Lincoln's tax was progressive, too, starting at a 3 percent tax rate for earnings of $600 and above and rising to 5 percent for earnings above $10,000. Very few people earned $600 per year back then, so yes: It was a tax on the rich. Why, it almost sounds like Honest Abe held "views that replicate failed European countries about redistribution of wealth, you know, and all these failed policies."

We can almost picture the Rail-Splitter saying to the millionaires of his day: That railroad over there? You didn't build that. I did.

Quotations From Chairman Abe

As I would not be a slave, so I would not be a master.

Better to remain silent and be thought a fool than to speak out and remove all doubt.

How many legs does a dog have if you call the tail a leg? Four. Calling a tail a leg doesn't make it a leg.

I care not much for a man's religion whose dog and cat are not the better for it. (That one's gotta sting Romney a little too.)

Labor is prior to, and independent of, capital. Capital is only the fruit of labor, and could never have existed if labor had not first existed.

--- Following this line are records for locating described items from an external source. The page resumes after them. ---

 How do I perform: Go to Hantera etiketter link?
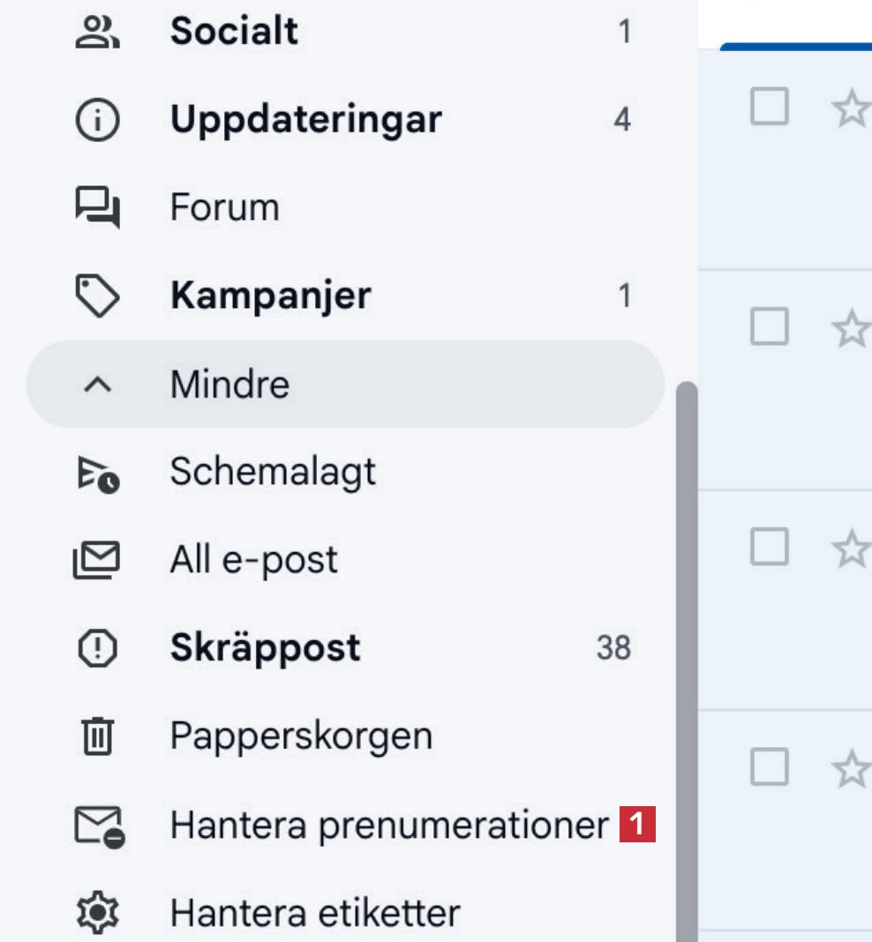pos(314,913)
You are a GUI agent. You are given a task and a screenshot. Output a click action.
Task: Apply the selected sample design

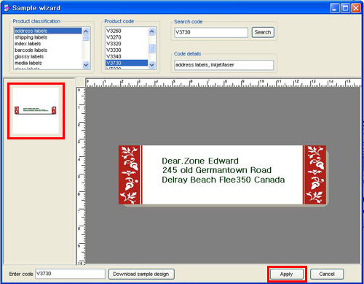pos(287,275)
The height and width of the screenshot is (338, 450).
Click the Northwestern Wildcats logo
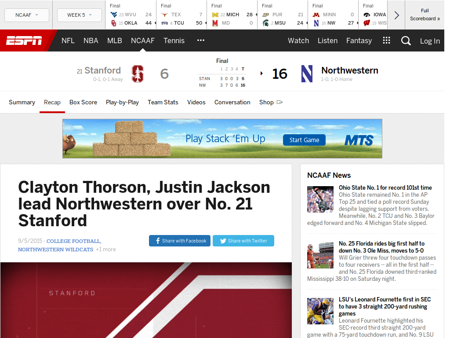click(x=307, y=73)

Labor is the superior of capital, and deserves much the higher consideration.

Comrade "W"

George W. Bush stood shoulder to shoulder with Republican House Speaker Denny Hastert and signed a $286.4 billion infrastructure bill.

That alone makes him too Red for today's conservatives. But his rhetoric was even more subversive: "If we want people working in America, we got to make sure our highways and roads are modern. We've got to bring up this transportation system into the 21st century."

Bush expressed these Comintern-style sentiments while dressed as a proper proletarian: no shirt or jacket, collar open and sleeves rolled up. As he triumphantly shook hands with Hastert outside a quonset manufacturing building, they might have been posing for the cover of Soviet Life.

It gets worse. "I mean," said Bush, "you can't expect your farmers to be able to get goods to market if we don't have a good road system. You can't expect to get these Caterpillar products all around the United States if we don't have a good road system."

George W. Bush to Caterpillar Inc: You didn't build that.

CCCP/GOP

There were more Republican Marxists, of course. In fact, the party's history is lousy with 'em:

Richard "Comrade Tricky Dicksky" Nixon froze wage and steel prices, was the first President to propose a national health insurance system (one that was more "leftist" than Obamacare), and even proposed a Guaranteed Annual Income (GAI) for all Americans that was based on principles which included "economic democracy," "family stability," and "rehabilitation."

George Bush the First raised taxes.

And as for for Ronald Reagan, Paul Krugman explains that "no peacetime president has raised taxes so much on so many people" as Reagan did during his two terms.

Now we know why they color Republican territory red.

Better Dead Than Well-Read

There are only two explanations for these actions and comments: Either the Republican Party's greatest heroes were all closet Communists -- or even the most right-leaning among them were not completely irrational human beings. Either explanation opens a yawning chasm between them and today's conservatives.

Inquiring minds want to know: Were these Republican icons all Marxists, or has today's right gone completely off the deep end? Would today's "conservatives" have been considered radical extremists during any other period of American history, too far outside the political mainstream to be taken seriously?

As their billionaire-funded network likes to say: We report, you decide.